### Document segment
____________
For a practicing healthcare provider, researcher or policymaker, deciding whether to believe the results from a single NMA or to choose amongst conflicting NMAs, is difficult without a tool to assess the risk of bias. An empirical evaluation identified 28 NMAs on treatment for rheumatoid arthritis [7] and found considerable discrepancies across data extracted and risk of bias assessments of included RCTs and assessment of heterogeneity. In addition, different network configurations were possible due to the different grouping of interventions considered and how they might have been merged or split into different nodes. Concerns with each of these issues leave healthcare providers and policy makers with uncertainty as to which of the biologics has the greatest treatment effect [7, 8].

Tools are available for most study designs to make quality assessment easier. For example, the Methodological Expectations of Cochrane Intervention Reviews [9] is a guideline which outlines the methods that should be followed when authors are conducting a systematic review. The ROBIS (Risk Of Bias In Systematic Reviews) [10] tool can be used by stakeholders to assess the risk of bias in systematic reviews with standard meta-analysis. Biases at the systematic review level include publication bias (e.g. where studies are missing from the published literature because they did not report statistically significant results) and selective reporting of outcomes (e.g. where outcomes did not reach a high level of magnitude or the desired direction of effect and are not reported in the published trial) or analyses. The consequence of selective reporting is that the published literature is strongly biased and will substantially overestimate or underestimate effects and associations.

The only way to deal with the problems plaguing medical science is a combined effort by researchers, editors and funding bodies to publish all science without bias and improve the quality of research that reaches publication. This cannot be done without a tool to evaluate the limitations in the way in which the NMA was planned, analysed and presented, including the way in which the evidence was assembled. If inappropriate NMA methods are used, the validity of the findings could be compromised, and decision makers will not know whether to trust the NMA results and conclusions [11,12,13].

Our proposed risk of bias (RoB) NMA tool will allow decision makers (defined as an individual or group who has an interest in, or affected by, health- and healthcare-related research) to assess the biases in an NMA. Our proposed RoB NMA tool is not targeted at authors of NMAs, as it does not outline how to conduct an NMA. It is targeted at decision makers such as healthcare providers, policymakers and physiotherapists, or journal peer reviewers who want to determine if the results of an NMA can be trusted to be at low risk of bias.

Checklists and tools with different aims exist to appraise NMAs, including for example, the PRISMA-NMA (PRISMA statement extension for reviews incorporating NMA, 2014) [14], used when writing up the results of an NMA, or the ISPOR (International Society for Pharmacoeconomics and Outcomes Research; [15]) checklist, used by researchers when conducting an NMA (Table 1). These review-level tools are not to be confused with tools to assess the individual primary studies included in systematic reviews (e.g. Cochrane risk of bias tool for randomised controlled trials [16]).
____________
### Data block

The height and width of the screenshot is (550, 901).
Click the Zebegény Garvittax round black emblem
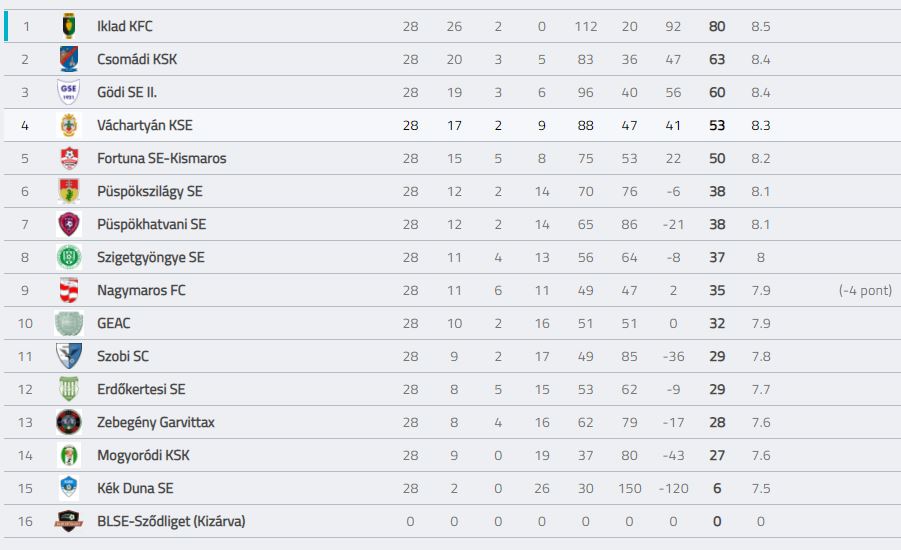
____________
### Questions
(1) From the passage on risk of bias in network meta-analyses, list every kind of decision maker that the proposed RoB NMA tool is described as targeting.
(2) Return the portion of the passage on risk of bias in network meta-analyses starting with "Our proposed risk" and going on through "low risk of bias.", copied word for word.
(3) According to the passage on risk of bias in network meta-analyses, how many NMAs on treatment for rheumatoid arthritis did the empirical evaluation identify?

### Solved problems
(1)
Healthcare providers
Policymakers
Physiotherapists
Journal peer reviewers

(2)
Our proposed risk of bias (RoB) NMA tool will allow decision makers (defined as an individual or group who has an interest in, or affected by, health- and healthcare-related research) to assess the biases in an NMA. Our proposed RoB NMA tool is not targeted at authors of NMAs, as it does not outline how to conduct an NMA. It is targeted at decision makers such as healthcare providers, policymakers and physiotherapists, or journal peer reviewers who want to determine if the results of an NMA can be trusted to be at low risk of bias.

(3) It identified 28 NMAs.